HONG KONG- Asia’s markets were mixed on Wednesday as traders were left unimpressed by a weak batch of US economic indicators, although early losses were pared in Tokyo as the dollar staged a rebound against the yen.
The euro enjoyed a measure of support after European officials raised their growth forecasts as the region slowly recovers from its debilitating debt crisis.
Tokyo dived more than one percent at the open because of a stronger yen but the market rebounded in line with a greenback revival and by the break the Nikkei was 0.13 percent off.

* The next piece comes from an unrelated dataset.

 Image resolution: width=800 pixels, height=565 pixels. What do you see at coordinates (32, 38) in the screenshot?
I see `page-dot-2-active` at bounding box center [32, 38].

Hong Kong added 0.26 percent, Sydney gained 0.24 percent and Seoul was flat but Shanghai shed 0.18 percent, adding to Tuesday’s losses on fresh liquidity fears.
With no market-moving news expected in the region until the weekend, eyes are on the United States where investors reacted badly to downbeat housing consumer data.
The Case-Shiller index for home prices in 20 leading US cities fell 0.1 percent in December, the second straight monthly decline, while the Conference Board said its consumer confidence index fell to 78.1 in February from 79.4 in January.
On Wall Street the Dow slipped 0.17 percent, the S&P 500 fell 0.13 percent and the Nasdaq gave up 0.13 percent.
The government will release its latest estimate on October-December gross domestic product on Friday, which economists hope will give a better handle on the state of the world’s number one economy.
Tuesday’s news weighed on the dollar, which fell in New York to 102.22 yen. In Tokyo on Wednesday the sell-off continued in initial exchanges, with the unit hitting 102.09 yen before recovering to 102.37 yen in the late morning.
The euro was sitting higher after the European Commission said the 18-nation eurozone was expected to grow 1.2 percent this year and 1.8 percent in 2015, up from November’s estimates for 1.1 percent and 1.7 percent.
Similarly, the full 28-member EU’s economy will expand 1.5 percent this year and 2.0 percent in 2015, each also revised up by 0.1 percentage point.
“Recovery is gaining ground in Europe…. Rebalancing of the European economy has been progressing and external competitiveness is improving,” EU Economic Affairs Commissioner Olli Rehn said.
“The worst of the crisis may now be behind us, but this is not an invitation to be complacent as the recovery is still modest,” Rehn said.
The single currency bought $1.3745 and 140.65 yen compared with $1.3744 and 140.49 yen in US trade.
Oil prices edged up. New York’s main contract, West Texas Intermediate for April delivery, rose 17 cents to $102.00 in early Asian trading, while Brent North Sea crude for April gained 12 cents to $109.63.
Gold fetched $1,338.00 an ounce at 0230 GMT, compared to $1,332.56 late Tuesday.